Tidak ada respon darinya, terlihat Dia langsung turun dari mobilnya dan melihat kondisi mobilnya dari luar.

Akupun langsung keluar karena penasaran.

"Makanya kalau punya mobil itu perbanyak di servis, jangan hanya dipakai saja," ucapku dengan nada mengejek. Sukses membuat amarahnya terpancing mungkin karena malu dengan ucapanku, karena terlihat wajahnya lambat laun memerah dan nafasnya memburu.

"Jika kamu tidak banyak membantu, lebih baik diam saja!" ucapnya sedikit membentak.

"Dibilangin juga," jawabku seadanya.

Aku segera mengambil gawai didalam tas selempangku, terlihat dari ekor mataku Dia melirik ke arah ku mungkin penasaran apa yang aku lakukan dan siapa yang ku hubungi. Setelah selesai mengirimkan pesan ke temanku. Aku memasukkan kembali gawaiku ketempat semula.

"Cepat, aku sudah kesiangan," ajakku ke Kris.

Namun, sudah beberapa langkah aku melangkahkan kakiku. Kris masih setia diam ditempat.

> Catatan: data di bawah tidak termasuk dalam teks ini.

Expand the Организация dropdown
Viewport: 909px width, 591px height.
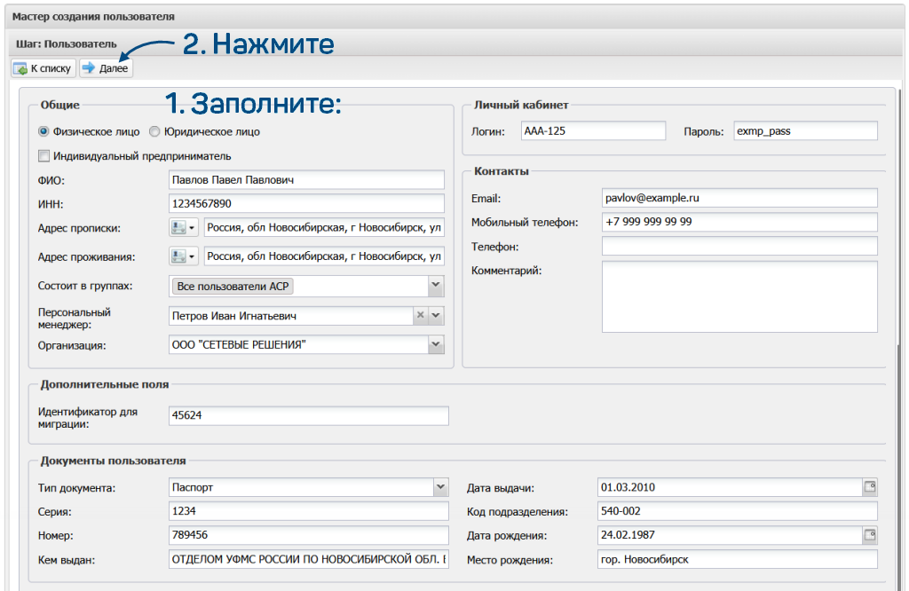pyautogui.click(x=435, y=345)
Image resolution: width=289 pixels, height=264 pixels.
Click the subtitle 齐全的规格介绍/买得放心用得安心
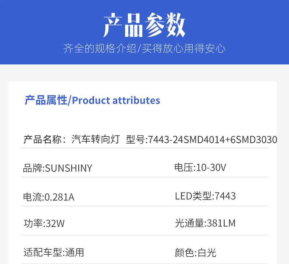point(144,49)
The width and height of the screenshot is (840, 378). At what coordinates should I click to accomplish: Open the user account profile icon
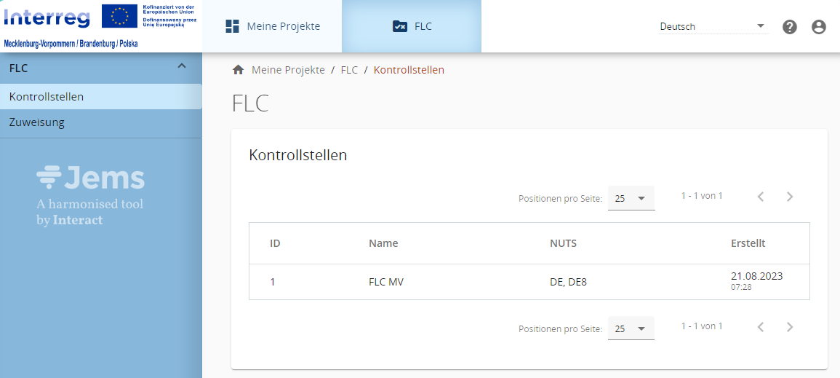click(x=819, y=27)
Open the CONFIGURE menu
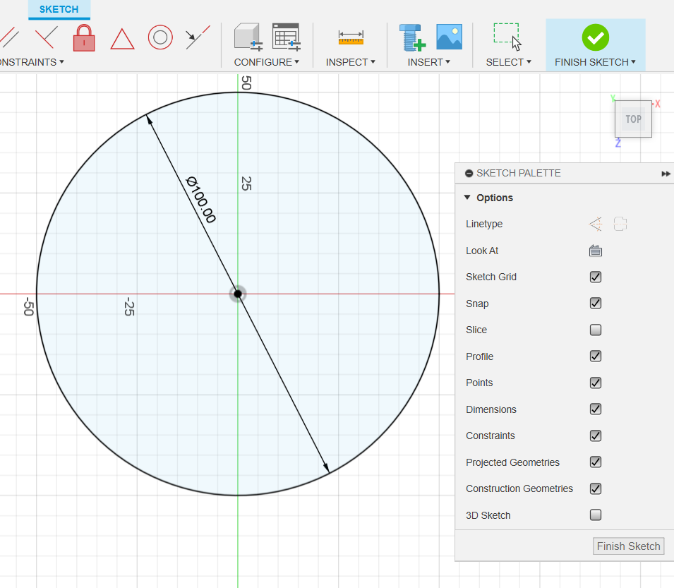The height and width of the screenshot is (588, 674). coord(266,62)
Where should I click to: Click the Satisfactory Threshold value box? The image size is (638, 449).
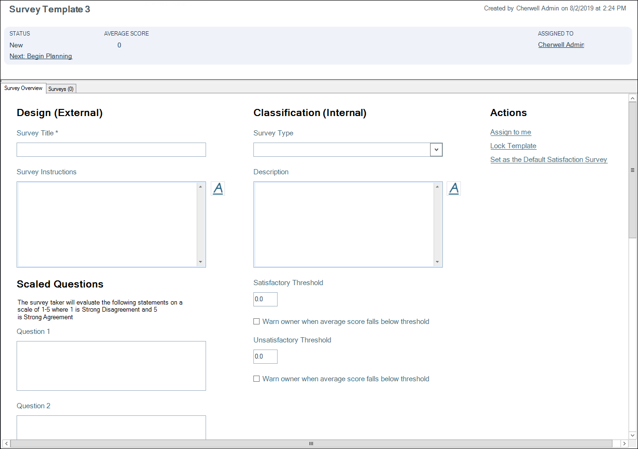click(x=265, y=299)
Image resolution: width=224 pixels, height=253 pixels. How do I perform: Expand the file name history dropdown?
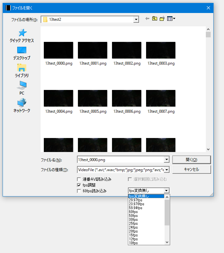point(167,159)
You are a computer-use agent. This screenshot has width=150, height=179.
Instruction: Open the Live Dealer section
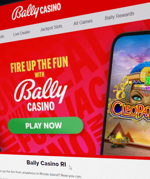pyautogui.click(x=22, y=33)
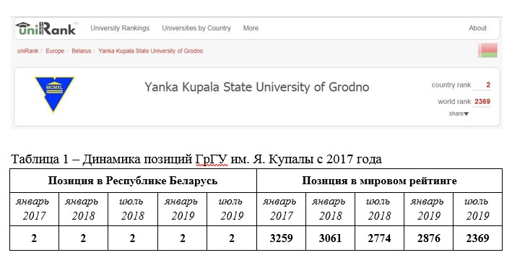Click the Yanka Kupala State University breadcrumb
Image resolution: width=512 pixels, height=263 pixels.
point(150,51)
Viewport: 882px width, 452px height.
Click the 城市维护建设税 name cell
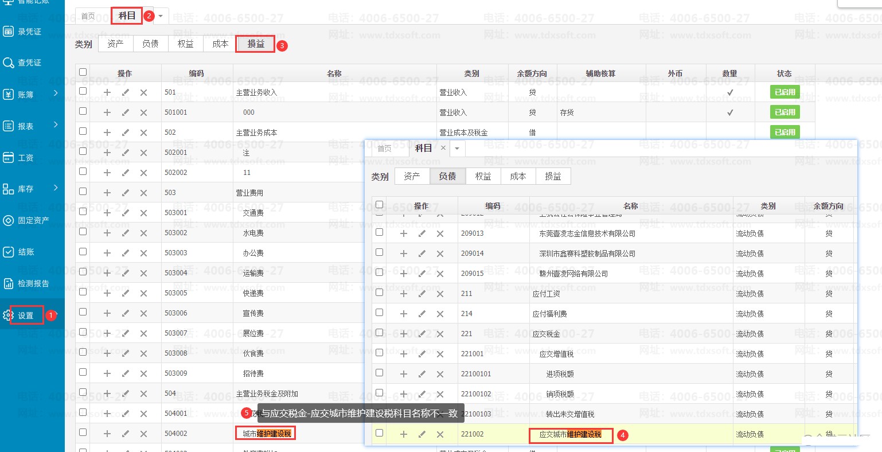click(x=267, y=434)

"Kamu mau ikut denganku, tidak?" tanyaku sambil menoleh kebelakang. Namun bukannya menjawab, Dia seakan membisu disana.

'Sabar, Ri. Ingat Dia adalah suamimu,' batinku sambil mengelus dada.

"Mobilmu nanti di derek oleh temanku untuk di masukkan ke bengkel," terangku.

"Kenapa tidak bilang dari tadi," ucapnya sambil melangkah mendahuluiku tanpa ucapan terima kasih.

'Kata Bunda, Dia baik seperti malaikat. Mungkin lebih tepatnya malaikat pencabut nyawa,' gumamku sambil mengepal kuat pergelangan tanganku sampai kuku-kuku jari tanganku memutih.